Flying Lotus on the Making of Kuso, Magical Cats and Fighting with Shia Labeouf

Kuso is not for the faint of heart. The directorial debut of 33-year-old filmmaker Steven Ellison, better known by his musical alias Flying Lotus, is as profane as it is inspired, phantasmagorical as it is scatalogical. Set in the aftermath of a horrific earthquake that tears opens a transdimensional rift across Los Angeles, Kuso follows the stories of several survivors reconciling with the strange new horrors that plague their daily existence. The film is a serpentine patchwork of roughly four individual shorts, interspersed with psychedelic segues bookended by blistering spoken word performances courtesy of rapper-producer Regan Farquhar. One half musical, one half waking nightmare, Kuso is designed to offend, siphoning the raw quintessence of transgressive cinema. It is an anarchic work of unrestrained artistic bravado that flaunts obscenities as readily as it skewers sensibilities, a film as grotesque as it is eerily poignant.

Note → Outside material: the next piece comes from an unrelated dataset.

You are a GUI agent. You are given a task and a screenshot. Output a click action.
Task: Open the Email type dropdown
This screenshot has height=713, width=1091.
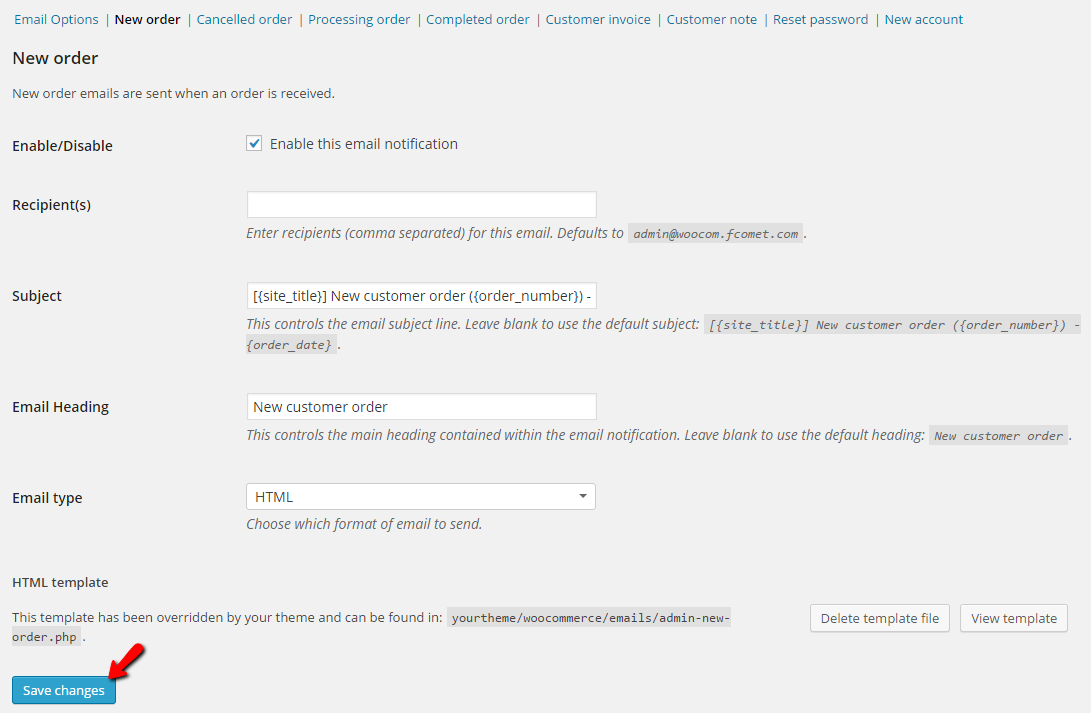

In the lead up to the film’s premiere via Shudder on July 21st and screenings across select cities in America, Paste caught up with Ellison to discuss the origins behind the project, what the future holds for his career as a creator, and how a chance encounter with Shia Labeouf spurred him to finally realize his dream of becoming a filmmaker.

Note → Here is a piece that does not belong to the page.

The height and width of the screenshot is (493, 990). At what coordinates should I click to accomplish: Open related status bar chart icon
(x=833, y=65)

Paste: You’ve amassed a worldwide fanbase through your music over the past decade. However, some of your listeners though may not be familiar with the fact you attended the Los Angeles Film School before you broke out as Flying Lotus. What do you remember from your time there, and how do you feel that experience shaped your career not only as a musician, but as a filmmaker?

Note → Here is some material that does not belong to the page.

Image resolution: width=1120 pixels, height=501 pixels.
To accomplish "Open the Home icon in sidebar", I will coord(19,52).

 Steve Ellison: I got a real good technical education from going there—ya know, like the technical language of filmmaking and what crews do on shoots. And I learned the kind of hierarchy and organization that goes into making a movie, but there was a weird thing going on there and it was I guess a mindset that they tried to instill in us that kind of fucked me up. Before I went to that school I felt more free in my ideas and I spent a lot of time unlearning what I learned. So it was a good thing and a bad thing. But I am grateful for the experience, the hands-on experience. I think they’re trying to breed a certain kind of filmmaker that I wasn’t, or at least that was the case when I was there. I felt like an outsider, but I guess that’s how artists usually feel, right?